_PROBLEM DETAILS_: The records come next. Copy all of them exactly.

-------- INPUT FOR THIS TASK

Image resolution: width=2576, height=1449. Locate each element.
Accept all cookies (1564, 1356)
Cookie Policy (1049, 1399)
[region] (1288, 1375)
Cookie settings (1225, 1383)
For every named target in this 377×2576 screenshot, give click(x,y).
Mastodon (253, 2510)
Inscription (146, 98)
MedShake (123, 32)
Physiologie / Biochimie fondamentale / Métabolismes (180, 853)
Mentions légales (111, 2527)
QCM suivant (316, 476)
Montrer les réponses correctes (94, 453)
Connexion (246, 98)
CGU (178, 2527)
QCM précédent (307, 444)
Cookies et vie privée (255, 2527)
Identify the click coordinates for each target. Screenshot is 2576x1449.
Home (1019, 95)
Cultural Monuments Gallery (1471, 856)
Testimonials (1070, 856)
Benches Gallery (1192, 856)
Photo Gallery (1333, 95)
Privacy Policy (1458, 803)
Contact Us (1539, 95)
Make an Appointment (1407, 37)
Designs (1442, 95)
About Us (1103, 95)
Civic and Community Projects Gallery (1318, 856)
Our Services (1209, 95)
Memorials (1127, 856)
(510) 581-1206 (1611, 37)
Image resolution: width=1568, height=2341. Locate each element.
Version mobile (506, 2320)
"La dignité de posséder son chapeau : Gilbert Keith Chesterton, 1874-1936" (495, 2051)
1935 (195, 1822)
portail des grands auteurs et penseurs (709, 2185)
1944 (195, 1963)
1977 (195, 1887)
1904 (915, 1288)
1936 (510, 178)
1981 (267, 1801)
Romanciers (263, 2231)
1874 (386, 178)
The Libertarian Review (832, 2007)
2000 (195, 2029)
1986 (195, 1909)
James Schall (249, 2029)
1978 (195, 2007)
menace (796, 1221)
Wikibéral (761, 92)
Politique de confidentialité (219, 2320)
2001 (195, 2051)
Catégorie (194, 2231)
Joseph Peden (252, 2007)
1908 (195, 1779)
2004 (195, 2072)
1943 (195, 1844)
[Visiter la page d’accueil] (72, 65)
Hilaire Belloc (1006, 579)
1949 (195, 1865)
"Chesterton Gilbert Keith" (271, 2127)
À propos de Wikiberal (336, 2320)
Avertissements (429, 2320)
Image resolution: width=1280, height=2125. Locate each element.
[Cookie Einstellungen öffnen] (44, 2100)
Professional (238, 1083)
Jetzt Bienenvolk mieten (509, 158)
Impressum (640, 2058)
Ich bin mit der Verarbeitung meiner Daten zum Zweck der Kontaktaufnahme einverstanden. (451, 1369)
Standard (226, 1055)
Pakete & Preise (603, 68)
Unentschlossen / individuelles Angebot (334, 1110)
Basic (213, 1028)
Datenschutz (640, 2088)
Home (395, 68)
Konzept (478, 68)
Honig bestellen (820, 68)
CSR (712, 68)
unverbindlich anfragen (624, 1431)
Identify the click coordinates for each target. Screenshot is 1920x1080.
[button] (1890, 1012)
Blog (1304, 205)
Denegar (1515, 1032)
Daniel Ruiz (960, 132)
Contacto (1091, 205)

----------------

_SOLUTION TO THIS EXERCISE_:
Image resolution: width=2576, height=1449. Locate each element.
Accept all cookies (1564, 1356)
Cookie Policy (1049, 1399)
[region] (1288, 1375)
Cookie settings (1225, 1383)
For every named target in this 377×2576 screenshot, give click(x,y).
Mastodon (253, 2510)
Inscription (146, 98)
MedShake (123, 32)
Physiologie / Biochimie fondamentale / Métabolismes (180, 853)
Mentions légales (111, 2527)
QCM suivant (316, 476)
Montrer les réponses correctes (94, 453)
Connexion (246, 98)
CGU (178, 2527)
QCM précédent (307, 444)
Cookies et vie privée (255, 2527)
Identify the click coordinates for each target. Screenshot is 2576x1449.
Home (1019, 95)
Cultural Monuments Gallery (1471, 856)
Testimonials (1070, 856)
Benches Gallery (1192, 856)
Photo Gallery (1333, 95)
Privacy Policy (1458, 803)
Contact Us (1539, 95)
Make an Appointment (1407, 37)
Designs (1442, 95)
About Us (1103, 95)
Civic and Community Projects Gallery (1318, 856)
Our Services (1209, 95)
Memorials (1127, 856)
(510) 581-1206 (1611, 37)
Image resolution: width=1568, height=2341. Locate each element.
Version mobile (506, 2320)
"La dignité de posséder son chapeau : Gilbert Keith Chesterton, 1874-1936" (495, 2051)
1935 (195, 1822)
portail des grands auteurs et penseurs (709, 2185)
1944 (195, 1963)
1977 (195, 1887)
1904 (915, 1288)
1936 (510, 178)
1981 (267, 1801)
Romanciers (263, 2231)
1874 (386, 178)
The Libertarian Review (832, 2007)
2000 (195, 2029)
1986 (195, 1909)
James Schall (249, 2029)
1978 (195, 2007)
menace (796, 1221)
Wikibéral (761, 92)
Politique de confidentialité (219, 2320)
2001 (195, 2051)
Catégorie (194, 2231)
Joseph Peden (252, 2007)
1908 (195, 1779)
2004 (195, 2072)
1943 (195, 1844)
[Visiter la page d’accueil] (72, 65)
Hilaire Belloc (1006, 579)
1949 (195, 1865)
"Chesterton Gilbert Keith" (271, 2127)
À propos de Wikiberal (336, 2320)
Avertissements (429, 2320)
Image resolution: width=1280, height=2125. Locate each element.
[Cookie Einstellungen öffnen] (44, 2100)
Professional (238, 1083)
Jetzt Bienenvolk mieten (509, 158)
Impressum (640, 2058)
Ich bin mit der Verarbeitung meiner Daten zum Zweck der Kontaktaufnahme einverstanden. (451, 1369)
Standard (226, 1055)
Pakete & Preise (603, 68)
Unentschlossen / individuelles Angebot (334, 1110)
Basic (213, 1028)
Datenschutz (640, 2088)
Home (395, 68)
Konzept (478, 68)
Honig bestellen (820, 68)
CSR (712, 68)
unverbindlich anfragen (624, 1431)
Identify the click coordinates for each target. Screenshot is 1920x1080.
[button] (1890, 1012)
Blog (1304, 205)
Denegar (1515, 1032)
Daniel Ruiz (960, 132)
Contacto (1091, 205)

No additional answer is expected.